Abstract
Purpose: To investigate the influence of dexmedetomidine on myocardial ischemia-reperfusion injury (IRI) in rabbits.
Methods: Twenty-four New Zealand white rabbits were randomly divided into two equal-sized groups: IRI group (group IR) and dexmedetomidine group (group D). Systolic blood pressure (SBP), diastolic blood pressure (DBP), heart rate (HR), left ventricular systolic pressure (LVSP), left ventricular end-diastolic pressure (LVEDP), left ventricular diastolic pressure (LVDP), +dp/dtmax, -dp/dtmax, and t-dp/dtmax were recorded and calculated at the following time points: before (T0) and after (T1) dexmedetomidine infusion, after 30-min ischemia (T2), and after 120-min reperfusion (T3). The levels of plasma endothelin 1 (ET-1), thromboxane A2 (TXA2), and platelet activating factor (PAF); area of myocardial infarction (MI); and no-reflow area were evaluated.
Results: SBP, DBP, LVSP, LVEDP, LVDP, and +dp/dtmax at T3 were higher in group D than in group IR (P<0.05). The average no-reflow area in group IR was significantly smaller than that in group D (14±3% vs. 38±5%, P=0.0116). The ET-1, TXA2, and PAF levels at T2 and T3 were higher than those at T0 in both groups (P<0.05).
Conclusion: Dexmedetomidine could reduce the magnitude of ischemic myocardial no-reflow area and protect the myocardium with ischemia-reperfusion injury.

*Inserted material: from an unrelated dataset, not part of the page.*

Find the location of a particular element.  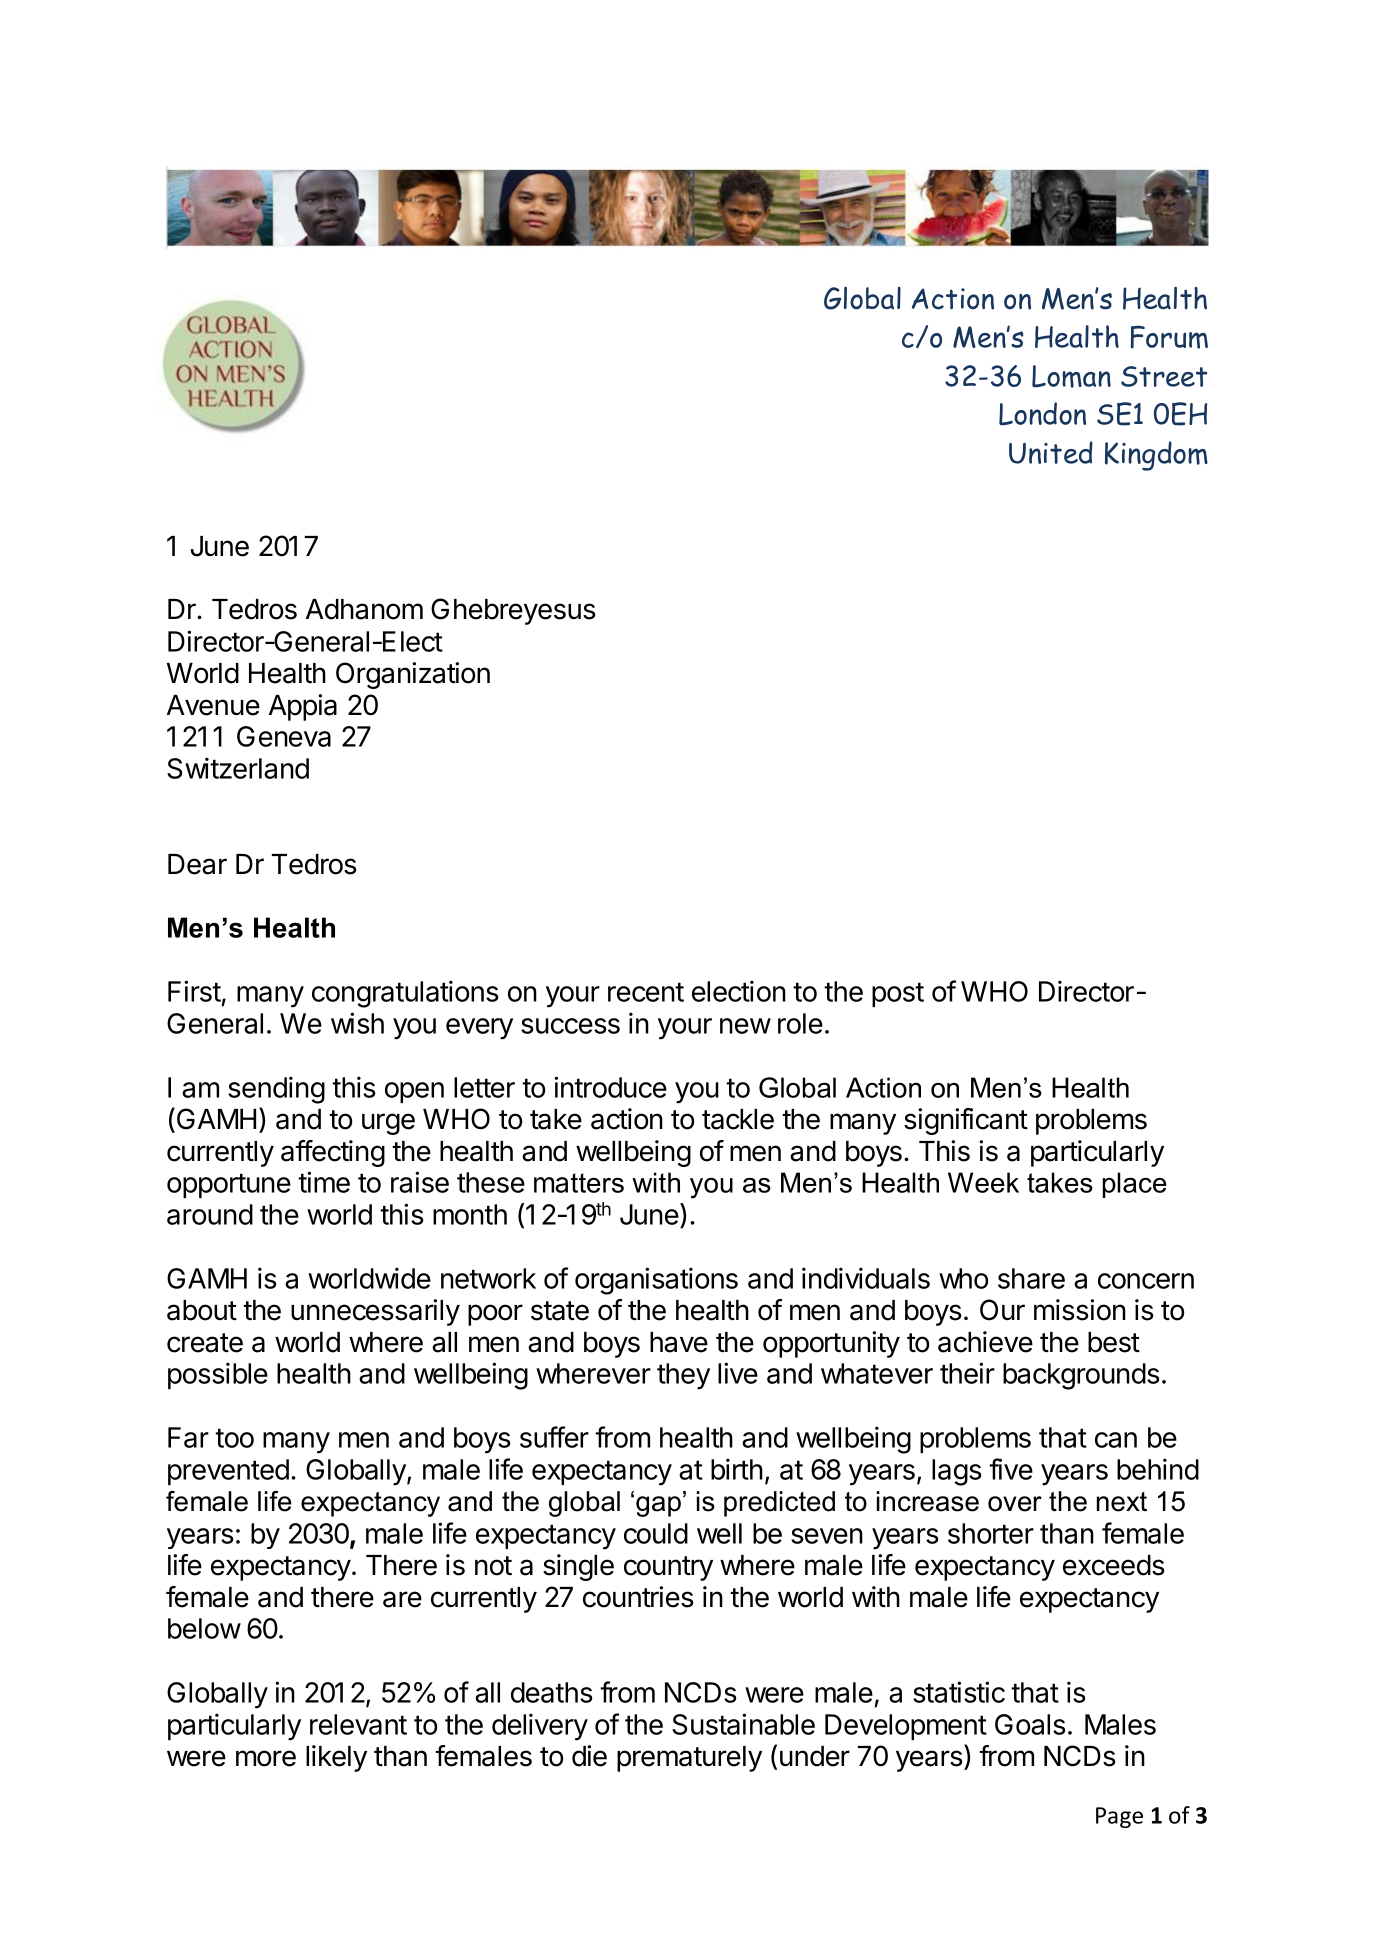

significant is located at coordinates (966, 1121).
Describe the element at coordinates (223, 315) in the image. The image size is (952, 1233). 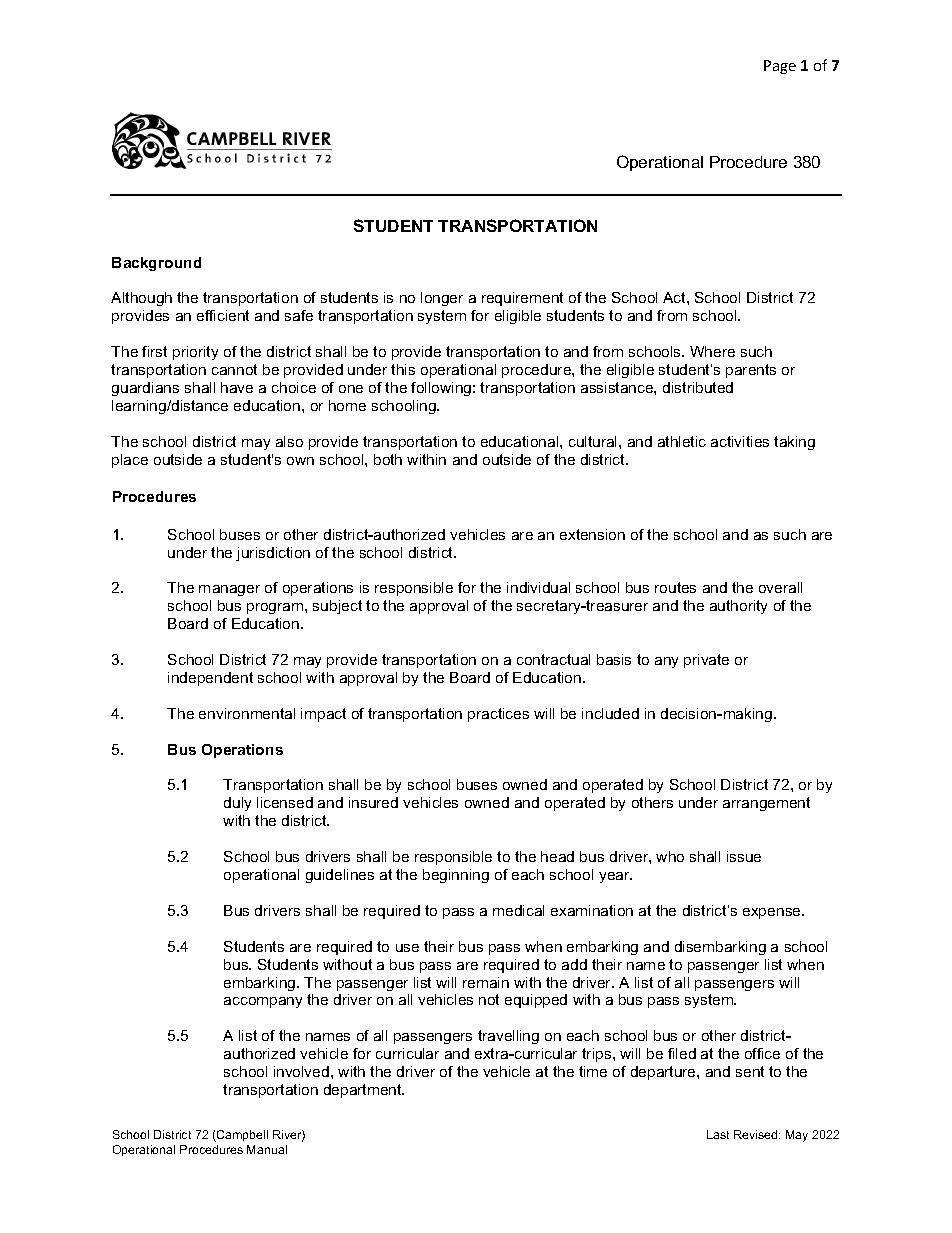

Key words: Dexmedetomidine; Heart Function Tests; Myocardial Reperfusion Injury; Rabbits
Introduction
Myocardial ischemia-reperfusion injury (IRI) is a common pathological phenomenon occurring with myocardial infarction (MI) treatment, resulting in ischemia of cardiomyocytes and myocardial microvessel injury1,2, the mechanism of which involves events such as damage to vascular endothelial cells, activation of inflammatory factors and alexins, and thrombosis, among others3,4. After blood flow recovery in the myocardium with acute ischemia, part of the ischemic myocardial tissue receives incomplete or no perfusion, termed the “no-reflow phenomenon”5. Previous studies have indicated that vascular endothelial injury4, blood platelets, and inflammatory mediators were the main factors involved in this phenomenon6. The no-reflow phenomenon has been shown to occur in both animal experiments and cardiac revascularization surgery7,8, and its reduction will significantly reduce the MI area and myocardiac remodeling and improve patients’ prognosis9.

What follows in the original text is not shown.